Wherein, the data cleaning module performs operations of replacing outlier values and using a mean value to complete missing values and remove dirty reads. For example, the data can be filtered for the outlier values and replaced with null values, then the data can be weighted and averaged, and the outlier values and missing values can be replaced with the mean values, and Statistical Product Service Solutions (SPSS) can be used to clean the data.
The feature extraction module performs feature extraction on the structured data and unstructured data (such as text) contained in the EHR data; optionally, the feature extraction module comprises a structured data feature extraction module and an unstructured data feature extraction module.
Wherein, the structured data feature extraction module uses the cleaned structured data as the input of the FCN, maps the data to each hidden semantic node, and obtains the structured data features; in the present embodiment, the structured data feature extraction module learns the weights W through a Dence layer and then obtains reset features of the structured data, and due to a discrete nature of the data, the position information between the features has little impact on the decision making, so the position information can be optionally discarded in this process.
The unstructured data feature extraction module uses BERT to extract features from the cleaned unstructured text data. The BERT comprises BERT Encoder, the BERT Encoder comprises multiple layers of BERT Layer, each layer of the BERT Layer is an Encoder Block in Transformer; each encoder layer contains two layers, which are a self-attentive mechanism layer and a feed-forward neural network layer, respectively. In the present embodiment, for the module of unstructured text data mining, a stacked Transformer encoder module is used to obtain the word embedding tensor, sentence blocking tensor, and position encoding tensor to extract the semantic information, sentence information, and position information of the medical text data, respectively, to calculate the vectorized representation of the text medical record.
For the feature fusion module, as shown in FIG. 3 , a connection layer connects the structured data features and the unstructured data features in parallel along the specified dimension, adopts the SMOTE to reduce the imbalance rate by analyzing the minority class sample data and newly generating the sample of the class, and extracts the important information of the data with different structures respectively according to the different data types by adding the piecewise pooling operation. Since medical data usually has a small sample size and batch normalization is affected by the size of batch_size, in the example, the output of each sub-layer is normalized using layer normalization.
In a second example of the present invention, the present invention provides a method for building a prediction model of disease risk, comprising.
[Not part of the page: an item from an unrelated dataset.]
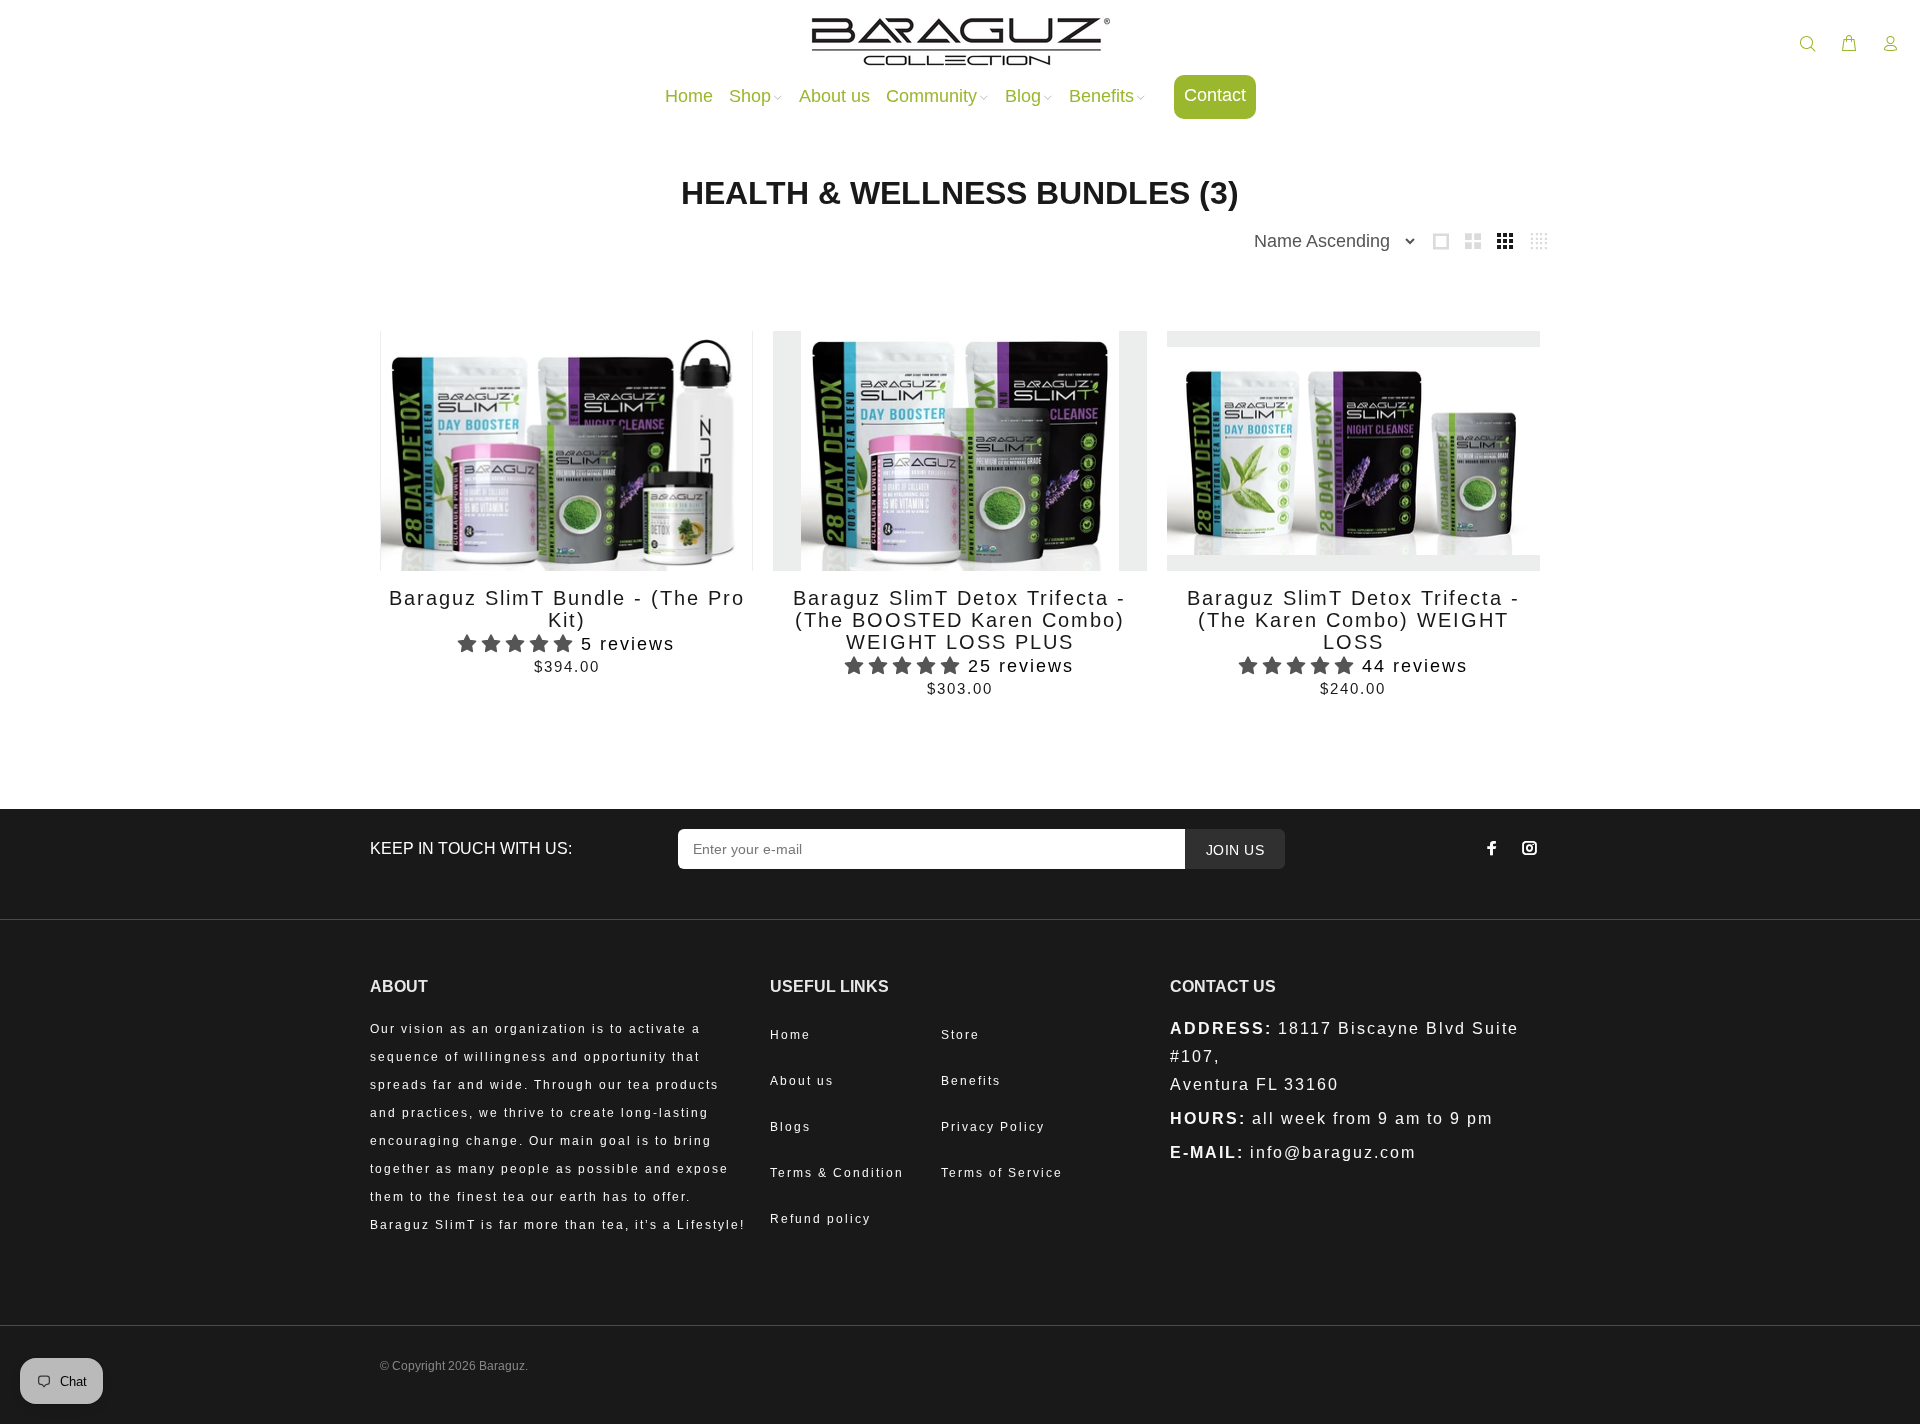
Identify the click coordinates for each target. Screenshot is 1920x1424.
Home (790, 1035)
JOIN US (1235, 850)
- obtaining EHR data of patients with known disease risk outcomes (the data comprises structured data and unstructured data, the unstructured data mainly refers to texts); building a dataset (structured dataset and text dataset) based on the EHR data, and building a label set based on known outcomes;
- optionally, performing data cleaning on the obtained EHR data, the data cleaning comprises replacement of outlier values, complementation of missing values using mean values, and removal of dirty read;
- building a disease risk prediction network, comprising: building a feature extraction module (FCN) for extracting the structured data, a feature extraction module (transformer module) for extracting the unstructured data, and a feature fusion module, then connecting the structured data feature extraction module and the feature extraction module unstructured data in parallel and then being connected with the feature fusion module in series at a decision layer; the disease risk prediction network is implemented on that basis of a Pytorch framework;
- training the disease risk prediction network using the datasets (the structured dataset and the unstructured dataset) with the label set as a label to build the disease risk prediction model; in the example, the disease risk prediction model was constructed using the disease risk outcome as the label and the fusion features as the input to the fully connected layer and training a Softmax classifier;
- inputting the EHR data of the patient to be predicted into the trained disease risk prediction model, then outputting the outcome attribute of the patient.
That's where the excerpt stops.